══ DATA LISTING ══

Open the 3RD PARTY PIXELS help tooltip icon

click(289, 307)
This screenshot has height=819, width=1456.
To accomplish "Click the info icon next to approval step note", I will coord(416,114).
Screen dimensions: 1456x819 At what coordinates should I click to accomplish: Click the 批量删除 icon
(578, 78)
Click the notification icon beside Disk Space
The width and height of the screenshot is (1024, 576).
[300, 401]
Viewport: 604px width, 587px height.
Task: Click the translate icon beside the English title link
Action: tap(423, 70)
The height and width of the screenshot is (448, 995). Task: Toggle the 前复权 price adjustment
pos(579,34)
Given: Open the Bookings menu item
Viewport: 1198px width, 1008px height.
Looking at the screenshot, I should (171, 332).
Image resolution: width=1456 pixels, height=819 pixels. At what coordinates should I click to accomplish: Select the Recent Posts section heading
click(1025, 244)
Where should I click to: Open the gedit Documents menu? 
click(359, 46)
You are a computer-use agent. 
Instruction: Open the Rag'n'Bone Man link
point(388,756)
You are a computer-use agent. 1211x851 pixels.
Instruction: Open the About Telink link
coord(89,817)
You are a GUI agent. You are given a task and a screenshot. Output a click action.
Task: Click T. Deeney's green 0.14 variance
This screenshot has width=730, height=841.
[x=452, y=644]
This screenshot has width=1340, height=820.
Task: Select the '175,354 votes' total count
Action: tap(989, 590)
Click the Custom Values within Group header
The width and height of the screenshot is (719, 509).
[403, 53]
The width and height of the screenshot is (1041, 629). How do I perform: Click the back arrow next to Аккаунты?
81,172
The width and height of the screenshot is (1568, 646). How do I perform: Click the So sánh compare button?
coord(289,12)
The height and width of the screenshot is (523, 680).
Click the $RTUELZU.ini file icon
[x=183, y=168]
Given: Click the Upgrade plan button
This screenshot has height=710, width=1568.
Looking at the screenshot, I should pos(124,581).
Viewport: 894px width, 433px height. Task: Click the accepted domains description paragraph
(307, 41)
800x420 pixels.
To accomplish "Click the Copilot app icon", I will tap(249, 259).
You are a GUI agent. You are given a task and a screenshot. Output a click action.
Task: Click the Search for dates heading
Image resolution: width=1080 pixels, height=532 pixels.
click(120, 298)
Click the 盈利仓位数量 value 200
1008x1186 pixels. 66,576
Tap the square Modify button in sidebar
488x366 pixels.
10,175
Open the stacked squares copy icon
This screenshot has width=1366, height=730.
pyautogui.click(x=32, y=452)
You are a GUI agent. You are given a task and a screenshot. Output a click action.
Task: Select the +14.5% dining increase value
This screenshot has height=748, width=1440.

═══

Reproduce every line of the records above verbatim.

OUTPUT BELOW:
Open the 3RD PARTY PIXELS help tooltip icon

click(289, 307)
This screenshot has height=819, width=1456.
To accomplish "Click the info icon next to approval step note", I will coord(416,114).
Screen dimensions: 1456x819 At what coordinates should I click to accomplish: Click the 批量删除 icon
(578, 78)
Click the notification icon beside Disk Space
The width and height of the screenshot is (1024, 576).
[300, 401]
Viewport: 604px width, 587px height.
Task: Click the translate icon beside the English title link
Action: tap(423, 70)
The height and width of the screenshot is (448, 995). Task: Toggle the 前复权 price adjustment
pos(579,34)
Given: Open the Bookings menu item
Viewport: 1198px width, 1008px height.
Looking at the screenshot, I should (171, 332).
Image resolution: width=1456 pixels, height=819 pixels. At what coordinates should I click to accomplish: Select the Recent Posts section heading
click(1025, 244)
Where should I click to: Open the gedit Documents menu? 
click(359, 46)
You are a computer-use agent. 
Instruction: Open the Rag'n'Bone Man link
point(388,756)
You are a computer-use agent. 1211x851 pixels.
Instruction: Open the About Telink link
coord(89,817)
You are a GUI agent. You are given a task and a screenshot. Output a click action.
Task: Click T. Deeney's green 0.14 variance
This screenshot has width=730, height=841.
[x=452, y=644]
This screenshot has width=1340, height=820.
Task: Select the '175,354 votes' total count
Action: tap(989, 590)
Click the Custom Values within Group header
The width and height of the screenshot is (719, 509).
[403, 53]
The width and height of the screenshot is (1041, 629). How do I perform: Click the back arrow next to Аккаунты?
81,172
The width and height of the screenshot is (1568, 646). How do I perform: Click the So sánh compare button?
coord(289,12)
The height and width of the screenshot is (523, 680).
Click the $RTUELZU.ini file icon
[x=183, y=168]
Given: Click the Upgrade plan button
This screenshot has height=710, width=1568.
Looking at the screenshot, I should pos(124,581).
Viewport: 894px width, 433px height. Task: Click the accepted domains description paragraph
(307, 41)
800x420 pixels.
To accomplish "Click the Copilot app icon", I will tap(249, 259).
You are a GUI agent. You are given a task and a screenshot. Output a click action.
Task: Click the Search for dates heading
Image resolution: width=1080 pixels, height=532 pixels.
click(120, 298)
Click the 盈利仓位数量 value 200
1008x1186 pixels. 66,576
Tap the square Modify button in sidebar
488x366 pixels.
10,175
Open the stacked squares copy icon
This screenshot has width=1366, height=730.
pyautogui.click(x=32, y=452)
You are a GUI agent. You are given a task and a screenshot. Output a click action.
Task: Select the +14.5% dining increase value
This screenshot has height=748, width=1440.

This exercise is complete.